0
votes

I would like to use Azure Data Factory with Azure Data Lake Analytics as action, but without success.

This is my PIPELINE script

{
"name": "UsageStatistivsPipeline",
"properties": {
    "description": "Standardize JSON data into CSV, with friendly column names & consistent output for all event types. Creates one output (standardized) file per day.",
    "activities": [{
            "name": "UsageStatisticsActivity",
            "type": "DataLakeAnalyticsU-SQL",
            "linkedServiceName": {
                "referenceName": "DataLakeAnalytics",
                "type": "LinkedServiceReference"
            },
            "typeProperties": {
                "scriptLinkedService": {
                    "referenceName": "BlobStorage",
                    "type": "LinkedServiceReference"
                },
                "scriptPath": "adla-scripts/usage-statistics-adla-script.json",
                "degreeOfParallelism": 30,
                "priority": 100,
                "parameters": {
                    "sourcefile": "wasb://nameofblob.blob.core.windows.net/$$Text.Format('{0:yyyy}/{0:MM}/{0:dd}/0_647de4764587459ea9e0ce6a73e9ace7_2.json', SliceStart)",
                    "destinationfile": "$$Text.Format('wasb://nameofblob.blob.core.windows.net/{0:yyyy}/{0:MM}/{0:dd}/DailyResult.csv', SliceStart)"
                }
            },
            "inputs": [{
                    "type": "DatasetReference",
                    "referenceName": "DirectionsData"
                }
            ],
            "outputs": [{
                    "type": "DatasetReference",
                    "referenceName": "OutputData"
                }
            ],
            "policy": {
                "timeout": "06:00:00",
                "concurrency": 10,
                "executionPriorityOrder": "NewestFirst"
            }
        }
    ],
    "start": "2018-01-08T00:00:00Z",
    "end": "2017-01-09T00:00:00Z",
    "isPaused": false,
    "pipelineMode": "Scheduled"
}}

I have two parameters variables sourcefile and destinationfile, which are dynamic (path is from Date).

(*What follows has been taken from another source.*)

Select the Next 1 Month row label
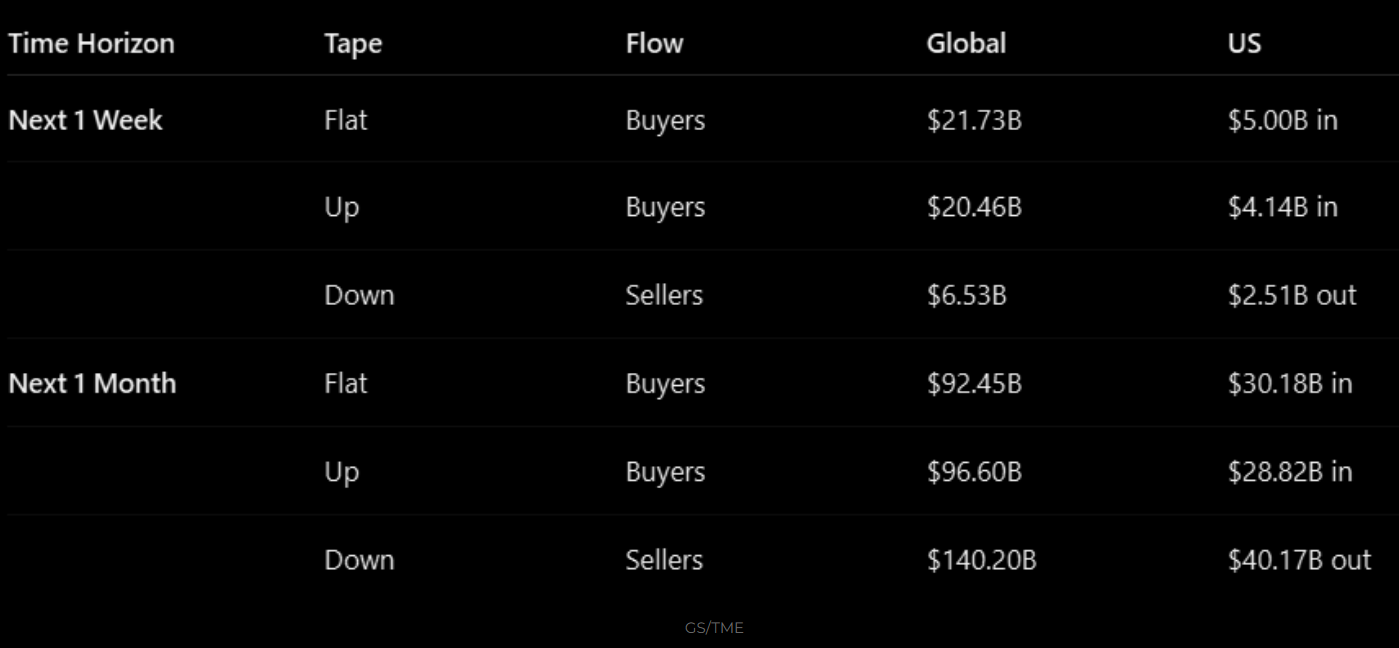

Then I have this ADLA script for execution.

REFERENCE ASSEMBLY master.[Newtonsoft.Json];
REFERENCE ASSEMBLY master.[Microsoft.Analytics.Samples.Formats]; 

USING Microsoft.Analytics.Samples.Formats.Json;

@Data = 
    EXTRACT 
        jsonstring string
    FROM @sourcefile
    USING Extractors.Tsv(quoting:false);


@CreateJSONTuple = 
    SELECT 
        JsonFunctions.JsonTuple(jsonstring) AS EventData 
    FROM 
        @Data;

@records = 
    SELECT
        JsonFunctions.JsonTuple(EventData["records"], "[*].*") AS record
    FROM 
        @CreateJSONTuple;

@properties =
    SELECT 
        JsonFunctions.JsonTuple(record["[0].properties"]) AS prop,
        record["[0].time"] AS time
    FROM 
        @records;

@result =
    SELECT 
        ...
    FROM @properties;


OUTPUT @result
TO @destinationfile
USING Outputters.Csv(outputHeader:false,quoting:true);

Job execution fails and the error is : Error Detail

EDIT:

It seems, that Text.Format is not executed and passed into script like string ... Then in Data Lake Analytics Job detail is this :

DECLARE @sourcefile string = "$$Text.Format('wasb://nameofblob.blob.core.windows.net/{0:yyyy}/{0:MM}/{0:dd}/0_647de4764587459ea9e0ce6a73e9ace7_2.json', SliceStart)";
1

1 Answers

0
votes

In your code sample, the sourcefile parameter is not defined the same way as destinationfile. The latter appears to be correct while the former does not.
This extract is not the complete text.